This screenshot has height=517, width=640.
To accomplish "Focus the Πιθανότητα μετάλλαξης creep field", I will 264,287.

================

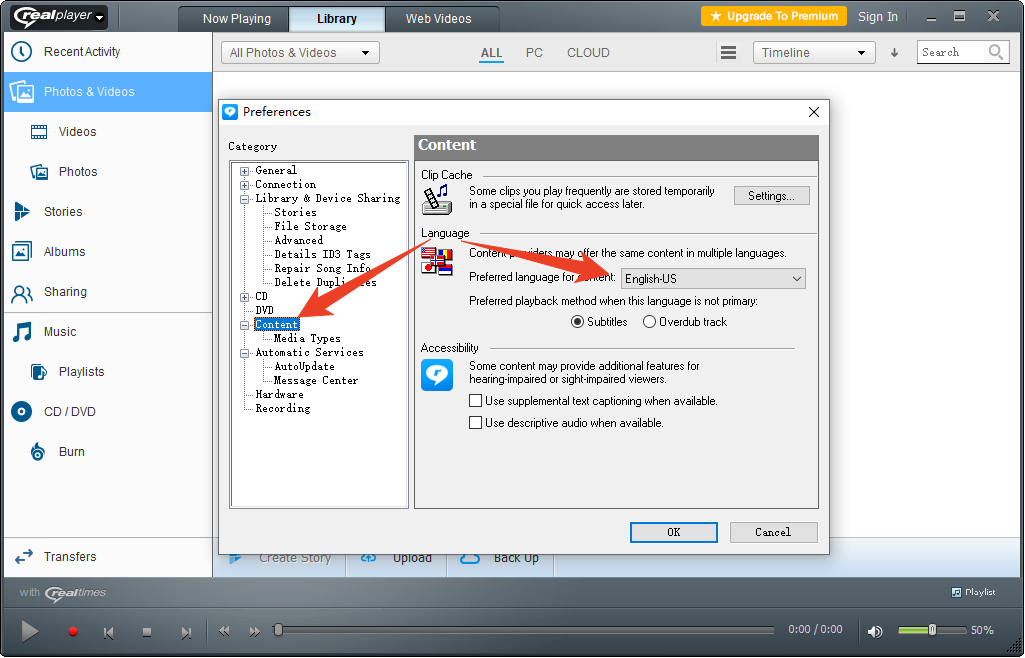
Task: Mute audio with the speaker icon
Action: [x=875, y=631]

================

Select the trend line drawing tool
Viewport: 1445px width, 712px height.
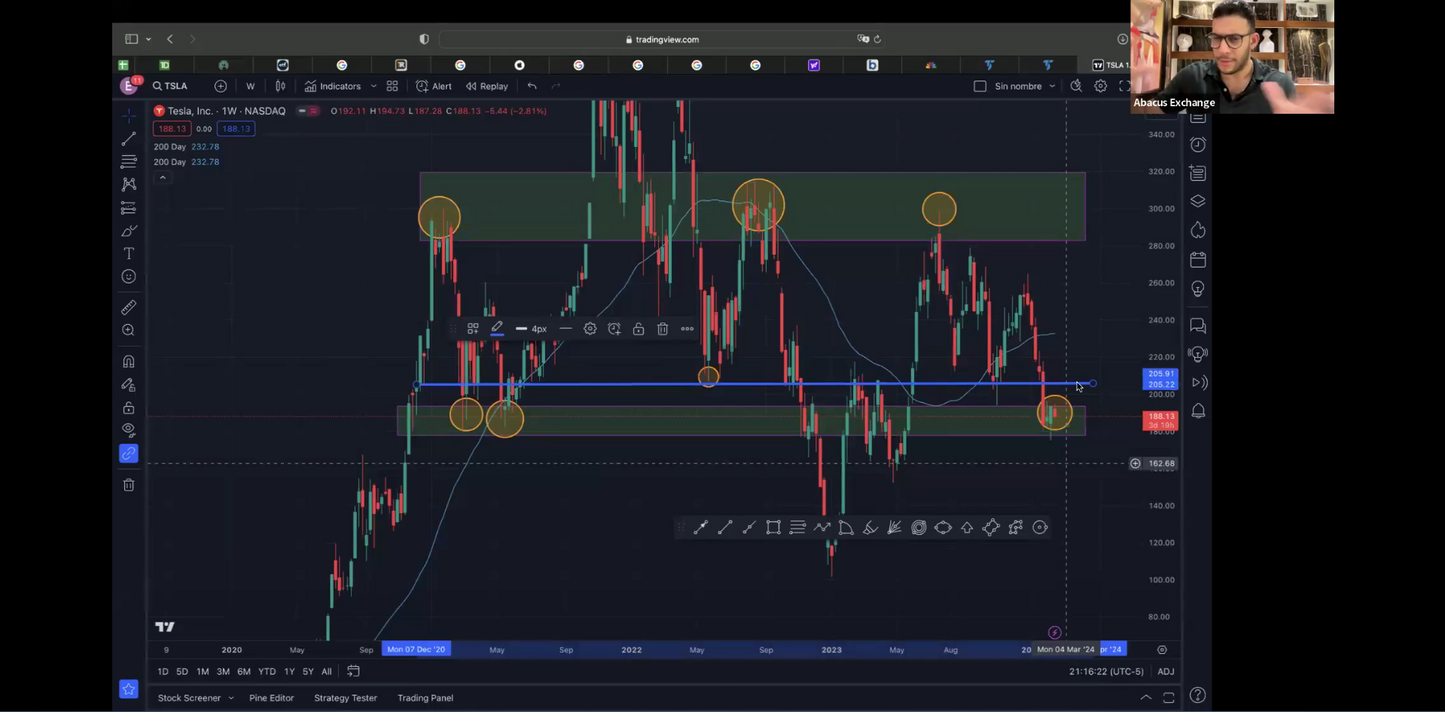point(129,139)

================

Short task
Please copy out everything from the line containing "Select the trend line drawing tool" down to the line containing "point(129,139)", keeping both of those lines. Leave the pictures out of your answer.

Written solution
Select the trend line drawing tool
Viewport: 1445px width, 712px height.
point(129,139)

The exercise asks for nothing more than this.